#### Directions for this task:
Line by line, transcribe the records exactly.

——————————

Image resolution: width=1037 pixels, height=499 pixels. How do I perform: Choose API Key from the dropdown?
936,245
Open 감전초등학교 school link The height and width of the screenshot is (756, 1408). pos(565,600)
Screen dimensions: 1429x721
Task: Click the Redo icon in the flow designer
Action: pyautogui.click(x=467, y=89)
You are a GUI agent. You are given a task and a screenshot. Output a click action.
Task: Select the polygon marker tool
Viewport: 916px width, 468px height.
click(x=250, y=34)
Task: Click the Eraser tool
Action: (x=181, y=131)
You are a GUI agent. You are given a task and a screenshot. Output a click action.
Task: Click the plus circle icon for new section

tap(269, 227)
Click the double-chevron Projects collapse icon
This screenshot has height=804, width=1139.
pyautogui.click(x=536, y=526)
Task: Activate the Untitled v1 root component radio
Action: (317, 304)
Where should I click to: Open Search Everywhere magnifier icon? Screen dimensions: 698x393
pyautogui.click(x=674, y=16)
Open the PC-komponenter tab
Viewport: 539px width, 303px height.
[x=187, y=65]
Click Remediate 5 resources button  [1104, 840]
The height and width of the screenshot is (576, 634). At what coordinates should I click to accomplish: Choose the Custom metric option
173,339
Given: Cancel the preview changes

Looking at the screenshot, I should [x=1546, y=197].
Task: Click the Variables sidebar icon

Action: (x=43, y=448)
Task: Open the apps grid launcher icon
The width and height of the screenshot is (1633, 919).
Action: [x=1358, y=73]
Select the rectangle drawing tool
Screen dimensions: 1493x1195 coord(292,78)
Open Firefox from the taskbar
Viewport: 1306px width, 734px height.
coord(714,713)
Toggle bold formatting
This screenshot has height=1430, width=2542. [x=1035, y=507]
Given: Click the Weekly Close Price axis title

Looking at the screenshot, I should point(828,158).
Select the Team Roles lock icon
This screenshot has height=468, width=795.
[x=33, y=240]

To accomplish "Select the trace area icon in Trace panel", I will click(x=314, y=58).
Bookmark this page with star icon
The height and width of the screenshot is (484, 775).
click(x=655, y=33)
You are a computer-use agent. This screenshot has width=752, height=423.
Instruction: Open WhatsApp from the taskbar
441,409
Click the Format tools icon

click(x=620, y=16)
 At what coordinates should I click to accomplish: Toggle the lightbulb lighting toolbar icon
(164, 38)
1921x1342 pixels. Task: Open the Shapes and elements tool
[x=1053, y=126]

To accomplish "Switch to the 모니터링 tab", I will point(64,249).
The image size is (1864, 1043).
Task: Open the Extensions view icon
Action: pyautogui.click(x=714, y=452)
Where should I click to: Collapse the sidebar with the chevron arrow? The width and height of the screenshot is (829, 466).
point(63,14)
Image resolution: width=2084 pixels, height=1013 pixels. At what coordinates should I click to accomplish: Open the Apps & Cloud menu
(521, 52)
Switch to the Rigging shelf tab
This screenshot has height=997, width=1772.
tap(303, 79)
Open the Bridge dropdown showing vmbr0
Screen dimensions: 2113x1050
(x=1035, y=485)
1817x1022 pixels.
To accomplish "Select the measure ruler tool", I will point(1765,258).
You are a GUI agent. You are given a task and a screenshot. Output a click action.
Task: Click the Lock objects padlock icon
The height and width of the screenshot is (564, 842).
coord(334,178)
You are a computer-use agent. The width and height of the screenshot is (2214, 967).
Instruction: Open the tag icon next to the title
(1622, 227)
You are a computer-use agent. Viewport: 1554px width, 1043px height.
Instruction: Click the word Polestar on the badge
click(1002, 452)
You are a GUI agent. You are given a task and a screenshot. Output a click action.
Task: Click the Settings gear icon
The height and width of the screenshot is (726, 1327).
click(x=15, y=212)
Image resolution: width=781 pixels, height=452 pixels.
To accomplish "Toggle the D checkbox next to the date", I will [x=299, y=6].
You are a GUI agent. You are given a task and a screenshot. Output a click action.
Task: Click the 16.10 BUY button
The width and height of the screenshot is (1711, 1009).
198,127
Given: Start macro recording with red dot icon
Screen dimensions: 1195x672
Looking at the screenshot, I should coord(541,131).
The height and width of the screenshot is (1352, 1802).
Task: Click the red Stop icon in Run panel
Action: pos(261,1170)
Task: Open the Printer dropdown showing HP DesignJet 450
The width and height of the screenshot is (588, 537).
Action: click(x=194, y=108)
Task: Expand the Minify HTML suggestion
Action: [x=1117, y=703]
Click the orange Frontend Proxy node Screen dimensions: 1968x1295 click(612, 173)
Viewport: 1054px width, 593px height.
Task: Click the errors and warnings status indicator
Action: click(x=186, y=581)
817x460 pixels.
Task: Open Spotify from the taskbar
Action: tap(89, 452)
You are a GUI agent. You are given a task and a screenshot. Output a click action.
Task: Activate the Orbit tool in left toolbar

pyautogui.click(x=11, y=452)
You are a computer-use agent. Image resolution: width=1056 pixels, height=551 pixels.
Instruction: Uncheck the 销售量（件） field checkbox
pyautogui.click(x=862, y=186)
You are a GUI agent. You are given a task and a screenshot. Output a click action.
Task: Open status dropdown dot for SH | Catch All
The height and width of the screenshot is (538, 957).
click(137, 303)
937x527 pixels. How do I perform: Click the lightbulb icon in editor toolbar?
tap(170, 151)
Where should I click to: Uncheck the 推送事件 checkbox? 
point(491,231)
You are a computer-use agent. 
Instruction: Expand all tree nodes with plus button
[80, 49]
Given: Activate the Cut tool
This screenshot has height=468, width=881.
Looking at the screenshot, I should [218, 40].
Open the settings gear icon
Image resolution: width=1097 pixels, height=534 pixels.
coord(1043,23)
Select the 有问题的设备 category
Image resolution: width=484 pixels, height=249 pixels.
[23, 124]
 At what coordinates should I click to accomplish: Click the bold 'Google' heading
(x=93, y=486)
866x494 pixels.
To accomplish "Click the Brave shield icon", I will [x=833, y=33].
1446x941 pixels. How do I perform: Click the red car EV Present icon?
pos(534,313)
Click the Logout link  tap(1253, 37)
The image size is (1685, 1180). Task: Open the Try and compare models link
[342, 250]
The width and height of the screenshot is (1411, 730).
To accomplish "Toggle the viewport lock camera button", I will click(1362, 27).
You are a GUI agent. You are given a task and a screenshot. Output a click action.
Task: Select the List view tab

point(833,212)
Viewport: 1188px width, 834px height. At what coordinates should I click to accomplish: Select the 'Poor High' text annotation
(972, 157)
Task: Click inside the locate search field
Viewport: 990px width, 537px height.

——————————

#### Written solution:
Image resolution: width=1037 pixels, height=499 pixels. How do I perform: Choose API Key from the dropdown?
936,245
Open 감전초등학교 school link The height and width of the screenshot is (756, 1408). pos(565,600)
Screen dimensions: 1429x721
Task: Click the Redo icon in the flow designer
Action: pyautogui.click(x=467, y=89)
You are a GUI agent. You are given a task and a screenshot. Output a click action.
Task: Select the polygon marker tool
Viewport: 916px width, 468px height.
click(x=250, y=34)
Task: Click the Eraser tool
Action: (x=181, y=131)
You are a GUI agent. You are given a task and a screenshot. Output a click action.
Task: Click the plus circle icon for new section

tap(269, 227)
Click the double-chevron Projects collapse icon
This screenshot has height=804, width=1139.
pyautogui.click(x=536, y=526)
Task: Activate the Untitled v1 root component radio
Action: (317, 304)
Where should I click to: Open Search Everywhere magnifier icon? Screen dimensions: 698x393
pyautogui.click(x=674, y=16)
Open the PC-komponenter tab
Viewport: 539px width, 303px height.
[x=187, y=65]
Click Remediate 5 resources button  [1104, 840]
The height and width of the screenshot is (576, 634). At what coordinates should I click to accomplish: Choose the Custom metric option
173,339
Given: Cancel the preview changes

Looking at the screenshot, I should [x=1546, y=197].
Task: Click the Variables sidebar icon

Action: (x=43, y=448)
Task: Open the apps grid launcher icon
The width and height of the screenshot is (1633, 919).
Action: [x=1358, y=73]
Select the rectangle drawing tool
Screen dimensions: 1493x1195 coord(292,78)
Open Firefox from the taskbar
Viewport: 1306px width, 734px height.
coord(714,713)
Toggle bold formatting
This screenshot has height=1430, width=2542. [x=1035, y=507]
Given: Click the Weekly Close Price axis title

Looking at the screenshot, I should point(828,158).
Select the Team Roles lock icon
This screenshot has height=468, width=795.
[x=33, y=240]

To accomplish "Select the trace area icon in Trace panel", I will click(x=314, y=58).
Bookmark this page with star icon
The height and width of the screenshot is (484, 775).
click(x=655, y=33)
You are a computer-use agent. This screenshot has width=752, height=423.
Instruction: Open WhatsApp from the taskbar
441,409
Click the Format tools icon

click(x=620, y=16)
 At what coordinates should I click to accomplish: Toggle the lightbulb lighting toolbar icon
(164, 38)
1921x1342 pixels. Task: Open the Shapes and elements tool
[x=1053, y=126]

To accomplish "Switch to the 모니터링 tab", I will point(64,249).
The image size is (1864, 1043).
Task: Open the Extensions view icon
Action: pyautogui.click(x=714, y=452)
Where should I click to: Collapse the sidebar with the chevron arrow? The width and height of the screenshot is (829, 466).
point(63,14)
Image resolution: width=2084 pixels, height=1013 pixels. At what coordinates should I click to accomplish: Open the Apps & Cloud menu
(521, 52)
Switch to the Rigging shelf tab
This screenshot has height=997, width=1772.
tap(303, 79)
Open the Bridge dropdown showing vmbr0
Screen dimensions: 2113x1050
(x=1035, y=485)
1817x1022 pixels.
To accomplish "Select the measure ruler tool", I will point(1765,258).
You are a GUI agent. You are given a task and a screenshot. Output a click action.
Task: Click the Lock objects padlock icon
The height and width of the screenshot is (564, 842).
coord(334,178)
You are a computer-use agent. The width and height of the screenshot is (2214, 967).
Instruction: Open the tag icon next to the title
(1622, 227)
You are a computer-use agent. Viewport: 1554px width, 1043px height.
Instruction: Click the word Polestar on the badge
click(1002, 452)
You are a GUI agent. You are given a task and a screenshot. Output a click action.
Task: Click the Settings gear icon
The height and width of the screenshot is (726, 1327).
click(x=15, y=212)
Image resolution: width=781 pixels, height=452 pixels.
To accomplish "Toggle the D checkbox next to the date", I will [x=299, y=6].
You are a GUI agent. You are given a task and a screenshot. Output a click action.
Task: Click the 16.10 BUY button
The width and height of the screenshot is (1711, 1009).
198,127
Given: Start macro recording with red dot icon
Screen dimensions: 1195x672
Looking at the screenshot, I should coord(541,131).
The height and width of the screenshot is (1352, 1802).
Task: Click the red Stop icon in Run panel
Action: pos(261,1170)
Task: Open the Printer dropdown showing HP DesignJet 450
The width and height of the screenshot is (588, 537).
Action: click(x=194, y=108)
Task: Expand the Minify HTML suggestion
Action: [x=1117, y=703]
Click the orange Frontend Proxy node Screen dimensions: 1968x1295 click(612, 173)
Viewport: 1054px width, 593px height.
Task: Click the errors and warnings status indicator
Action: click(x=186, y=581)
817x460 pixels.
Task: Open Spotify from the taskbar
Action: tap(89, 452)
You are a GUI agent. You are given a task and a screenshot. Output a click action.
Task: Activate the Orbit tool in left toolbar

pyautogui.click(x=11, y=452)
You are a computer-use agent. Image resolution: width=1056 pixels, height=551 pixels.
Instruction: Uncheck the 销售量（件） field checkbox
pyautogui.click(x=862, y=186)
You are a GUI agent. You are given a task and a screenshot. Output a click action.
Task: Open status dropdown dot for SH | Catch All
The height and width of the screenshot is (538, 957).
click(137, 303)
937x527 pixels. How do I perform: Click the lightbulb icon in editor toolbar?
tap(170, 151)
Where should I click to: Uncheck the 推送事件 checkbox? 
point(491,231)
You are a computer-use agent. 
Instruction: Expand all tree nodes with plus button
[80, 49]
Given: Activate the Cut tool
This screenshot has height=468, width=881.
Looking at the screenshot, I should [218, 40].
Open the settings gear icon
Image resolution: width=1097 pixels, height=534 pixels.
coord(1043,23)
Select the 有问题的设备 category
Image resolution: width=484 pixels, height=249 pixels.
[23, 124]
 At what coordinates should I click to accomplish: Click the bold 'Google' heading
(x=93, y=486)
866x494 pixels.
To accomplish "Click the Brave shield icon", I will [x=833, y=33].
1446x941 pixels. How do I perform: Click the red car EV Present icon?
pos(534,313)
Click the Logout link  tap(1253, 37)
The image size is (1685, 1180). Task: Open the Try and compare models link
[342, 250]
The width and height of the screenshot is (1411, 730).
To accomplish "Toggle the viewport lock camera button", I will click(1362, 27).
You are a GUI agent. You are given a task and a screenshot. Output a click action.
Task: Select the List view tab

point(833,212)
Viewport: 1188px width, 834px height. At what coordinates should I click to accomplish: Select the 'Poor High' text annotation
(972, 157)
Task: Click inside the locate search field
Viewport: 990px width, 537px height.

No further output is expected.